The studies that Ainsworth and her colleagues (Ainsworth, 1973; Ainsworth et al., 1978) conducted using the “Strange Situation” were performed first with White American children and their caregivers and later with Black Ugandan families. As described in the main text, they typically classified a secure attachment with a caregiver as one in which a child between the ages of 10 and 18 months can, with their caregiver present, explore a new, strange room independently. These infants will express distress once the caregiver leaves, but they will greet the caregiver with relief and are easily consoled upon their caregiver’s return. Infants with secure attachments go on to have healthy relationships with their peers and are able to regulate their emotions. There are two types of insecure attachment: insecure resistant/ambivalent and insecure avoidant. Insecure-resistant/ambivalent infants cling to their caregivers and do not independently explore their new surroundings. Furthermore, they become very distressed when their caregiver leaves and cannot be consoled when their caregiver returns, sometimes alternating between being clingy and resisting their caregiver’s attempts to calm them down. Insecure-avoidant infants ignore their caregiver when in a strange situation, do not show distress upon their caregiver’s departure, and are indifferent to them when they return. Insecure attachments are associated with poor peer relationships in childhood and poor emotional regulation skills.

Video 11.1. The Strange Situation – Mary Ainsworth” by thibs44.

Disorganized attachment is a fourth category of infant-caregiver attachment that is observed less frequently. Disorganized attachment is characterized by the observation of contradictory emotions and movement, such as laughter and anxiety, or freezing and apprehension.
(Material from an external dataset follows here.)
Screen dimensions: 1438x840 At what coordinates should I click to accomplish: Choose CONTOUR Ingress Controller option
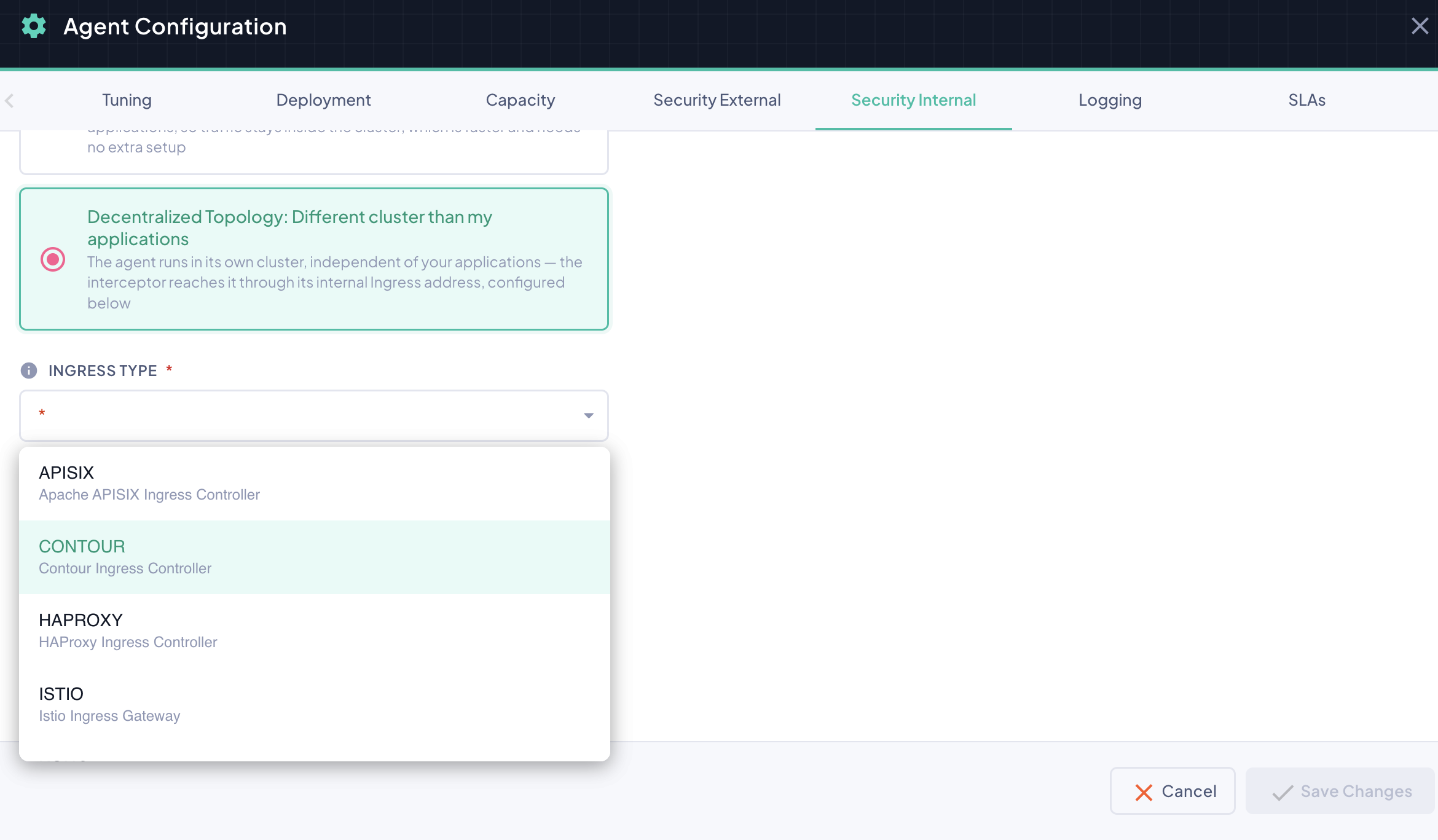coord(315,557)
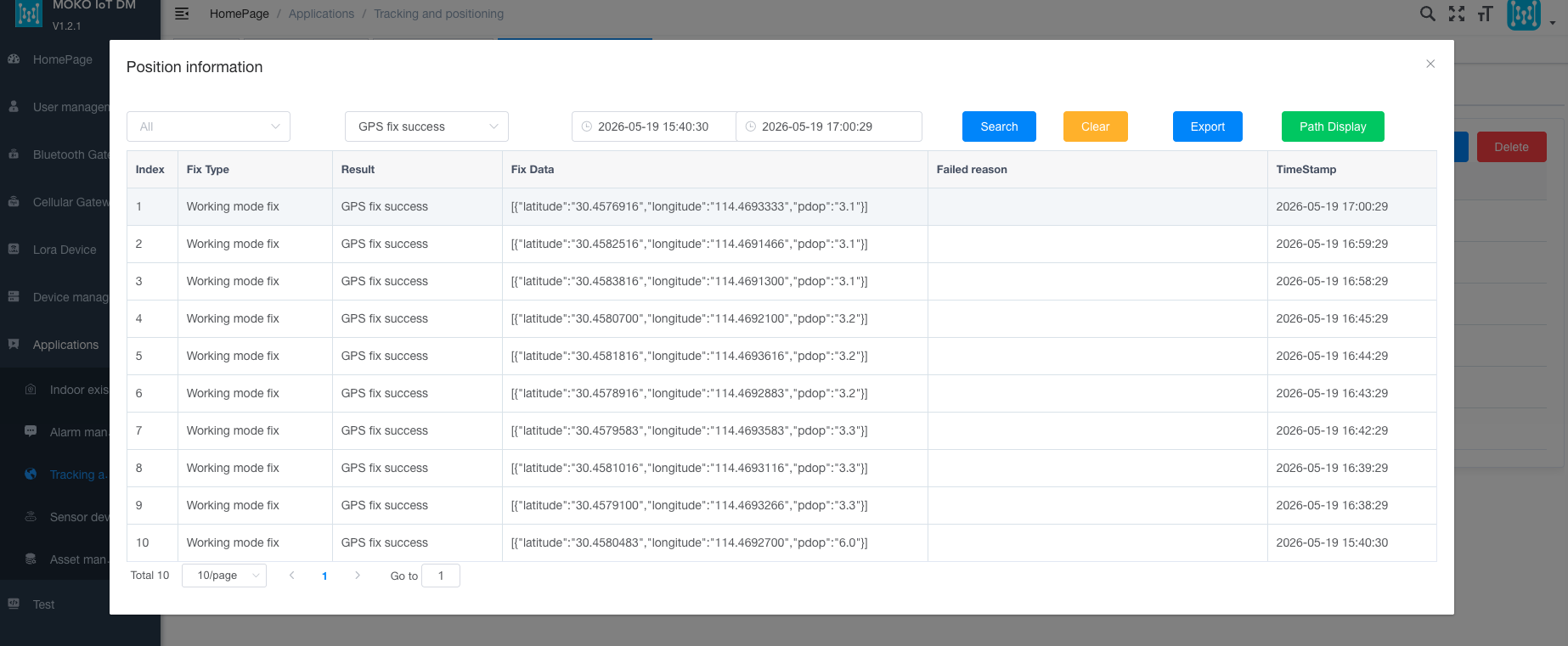Screen dimensions: 1568x646
Task: Select Applications in the sidebar menu
Action: coord(65,345)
Although these associations have been established in children from American and European countries, research in other countries indicates different patterns of caregiver attachment. For instance, on average, 60% of U.S. middle-class children have secure attachments with their caregivers, 9% have insecure-resistant attachments, and 15% have insecure-avoidant attachments (van Ijzendoorn et al., 1999). Studies with Japanese and Korean children have shown different proportions in insecure attachment, with most Japanese and Korean children who have insecure attachments exhibiting insecure-resistant attachments and very few children displaying insecure-avoidant attachment (Takahashi, 1986; Jin et al., 2012). It is unclear if this is due to the cultural invalidity of the Strange Situation or to varying expectations for caregiver-child closeness and responsiveness in Japanese and Korean cultures. Additionally, studies in Mali among the Dogon farmer community found that no children displayed insecure-avoidant attachment, about 8% displayed insecure-resistant attachment, and about 69% displayed secure attachment (True et al., 2001).
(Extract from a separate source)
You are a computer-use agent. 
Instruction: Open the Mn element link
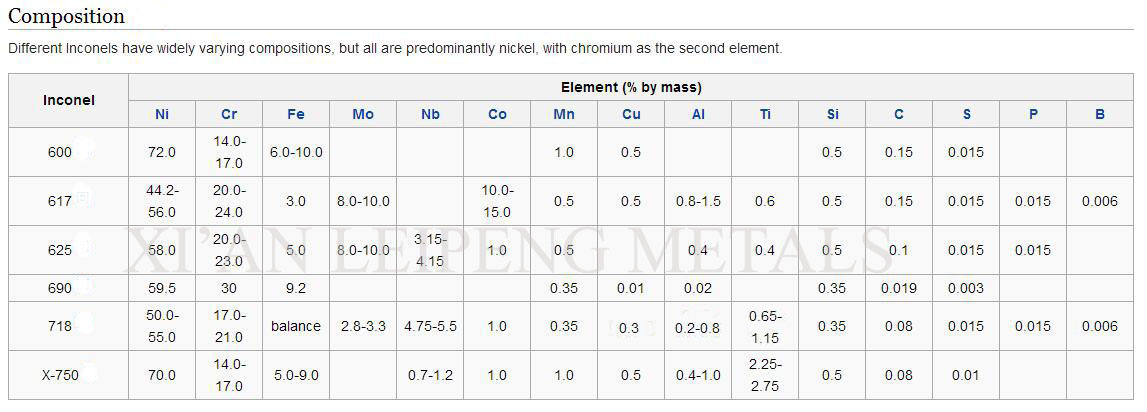pos(564,114)
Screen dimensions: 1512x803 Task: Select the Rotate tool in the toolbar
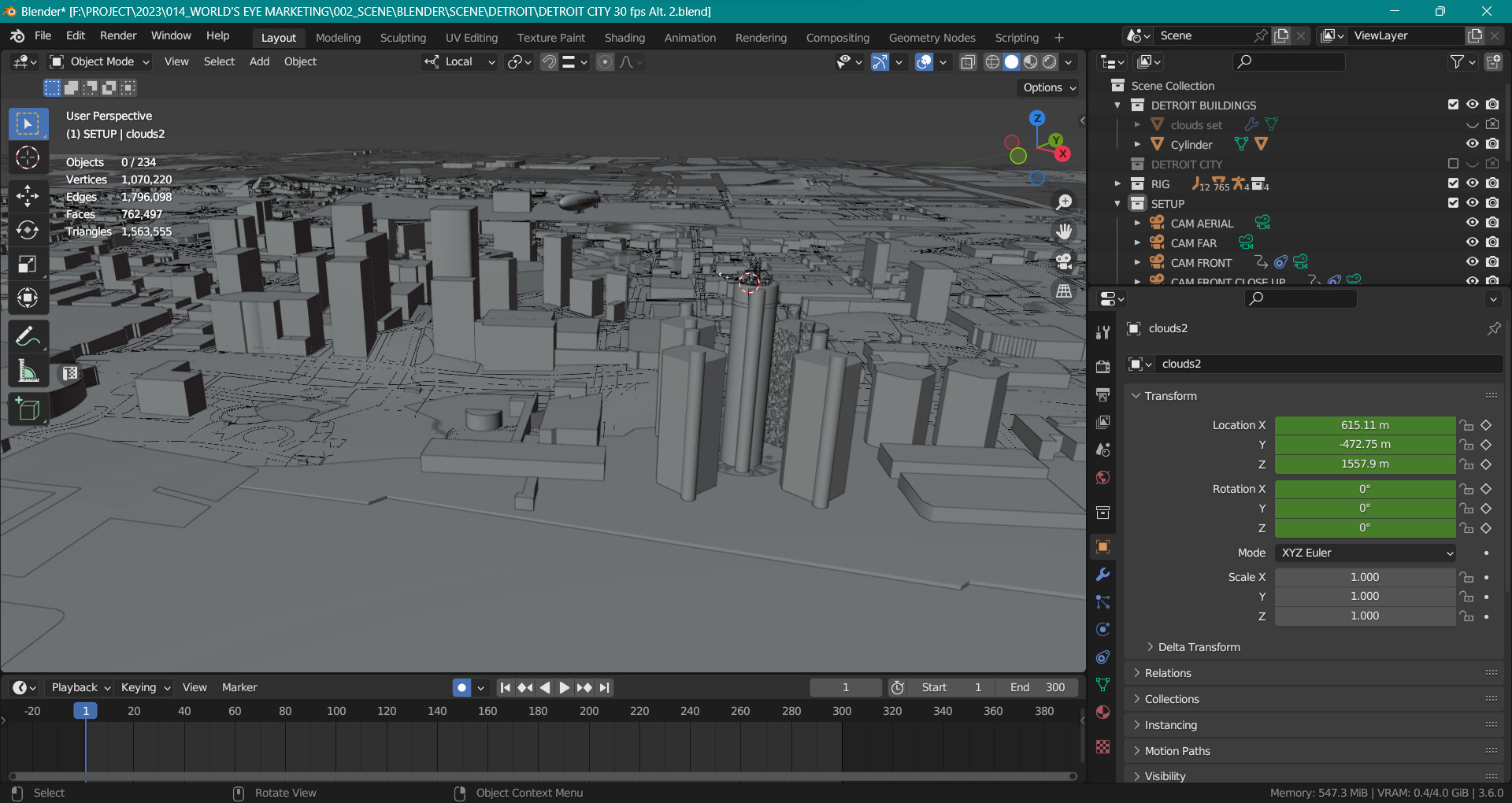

Additionally, variations in parenting practices and cultural expectations may contribute to cultural differences in how children respond to being separated from their caregivers. For example, Ugandan children, who are used to staying near their mothers and their home, protest more intensely than American infants when separated from their mothers (Ainsworth & Marvin, 1995). Similarly, although caregiver sensitivity—the sensitive way in which caregivers respond to the needs of their infants—is often associated with secure attachment, how caregiver sensitivity is communicated differs across cultures. For example, non-Western cultures are more likely to respond to an infant’s distress by feeding (True et al., 2001). Caregiver sensitivity is also associated with poverty and lack of resources, as caregivers living in poverty are more likely to be prone to postpartum depression and life stressors, which can interfere with their responsiveness to their infant’s emotional and sustenance needs (Leschied et al., 2005; Sherry et al., 2013). Therefore, although establishing a type of attachment with one’s caregiver may be universal, the ways in which those attachments develop and how they are improved varies across communities and cultures.